Janet Banks reviews Kate Kennedy’s bestseller relating the stories of four cellists and their instruments

Cello: A Journey through Silence to Sound

Cello: A Journey through Silence to Sound

Kate Kennedy

480PP ISBN 9781803287034

Head of Zeus £30

Kate Kennedy’s book takes us on two parallel voyages of discovery. Outwardly it is a journal of her travels around Europe, tracing four cellists of the 19th and 20th centuries beset by misfortune and tragedy, discovering what befell them and their instruments. But at the same time it is her own coming to terms with the injury that silenced her own playing, through getting under the skins of these cellists, as well as through interviews with present-day players and makers.

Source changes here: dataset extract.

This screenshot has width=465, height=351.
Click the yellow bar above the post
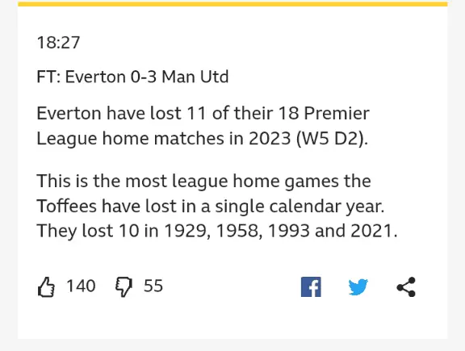[233, 4]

Her accounts of her chosen cellists – Lise Cristiani, Pál Hermann, Anita Lasker-Wallfisch and Amedeo Baldovino – are peppered with ‘Interludes’, philosophical musings and explorations in art, science and lutherie. My feeling was that this mammoth book was in fact two books in one, and that the Interludes could have been made into a separate volume, allowing the engaging stories of the four cellists and Kennedy’s travels in their footsteps to be told more continuously.

Lise Cristiani, dedicatee of Mendelssohn’s Song without Words, went from charming Paris aged 17 dressed in white, to donning breeches and travelling with her Stradivari by dog sled and on horseback into the remotest parts of the Russian Empire, on a kind of extreme concert tour.

Pál Hermann, chosen by Milhaud to premiere his First Cello Concerto in the Salle Cortot, Paris, in the late 1930s (Kennedy plays the work there to Hermann’s 90-year-old daughter Corrie), had his burgeoning international career tragically stripped away as he tried to evade the Nazis. Kennedy’s quest to find his Gagliano cello, rescued when Hermann could not be, runs right through the book.

Anita Lasker-Wallfisch’s incredible story, told in her own book Inherit the Truth, recounts how being a cellist literally saved her life in Auschwitz as she dodged death to play in the camp orchestra. Amedeo Baldovino, Italian-born cellist of the Trieste Piano Trio and owner of the ‘Mara’ Stradivari, was shipwrecked with the trio en route to a gig in South America. Kennedy travels in both their footsteps to Poland and to northern Italy, where more haunting tales are uncovered.

All four stories are fascinating, often disturbing, always gripping. Kennedy is an indefatigable cello detective and writes movingly and poetically. Highly recommended.